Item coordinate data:
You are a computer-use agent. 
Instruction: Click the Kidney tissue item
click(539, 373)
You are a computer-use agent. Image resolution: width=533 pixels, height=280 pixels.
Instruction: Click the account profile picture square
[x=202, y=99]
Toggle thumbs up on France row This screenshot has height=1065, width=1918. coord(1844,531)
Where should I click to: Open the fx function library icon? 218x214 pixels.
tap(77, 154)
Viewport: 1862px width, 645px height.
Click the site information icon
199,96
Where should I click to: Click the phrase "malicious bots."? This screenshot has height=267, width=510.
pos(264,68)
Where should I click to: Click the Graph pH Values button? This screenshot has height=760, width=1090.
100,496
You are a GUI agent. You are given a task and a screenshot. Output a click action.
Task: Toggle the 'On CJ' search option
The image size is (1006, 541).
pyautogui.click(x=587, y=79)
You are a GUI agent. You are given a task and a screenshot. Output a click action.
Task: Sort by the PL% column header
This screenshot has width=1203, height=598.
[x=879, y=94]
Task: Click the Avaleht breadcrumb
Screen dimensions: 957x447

> **Task instructions**: Present the lines above as a numbered list, omitting any blank lines.

> **Written solution**:
1. You are a computer-use agent. 
2. Instruction: Click the Kidney tissue item
3. click(539, 373)
4. You are a computer-use agent. Image resolution: width=533 pixels, height=280 pixels.
5. Instruction: Click the account profile picture square
6. [x=202, y=99]
7. Toggle thumbs up on France row This screenshot has height=1065, width=1918. coord(1844,531)
8. Where should I click to: Open the fx function library icon? 218x214 pixels.
9. tap(77, 154)
10. Viewport: 1862px width, 645px height.
11. Click the site information icon
12. 199,96
13. Where should I click to: Click the phrase "malicious bots."? This screenshot has height=267, width=510.
14. pos(264,68)
15. Where should I click to: Click the Graph pH Values button? This screenshot has height=760, width=1090.
16. 100,496
17. You are a GUI agent. You are given a task and a screenshot. Output a click action.
18. Task: Toggle the 'On CJ' search option
19. The image size is (1006, 541).
20. pyautogui.click(x=587, y=79)
21. You are a GUI agent. You are given a task and a screenshot. Output a click action.
22. Task: Sort by the PL% column header
23. This screenshot has width=1203, height=598.
24. [x=879, y=94]
25. Task: Click the Avaleht breadcrumb
26. Screen dimensions: 957x447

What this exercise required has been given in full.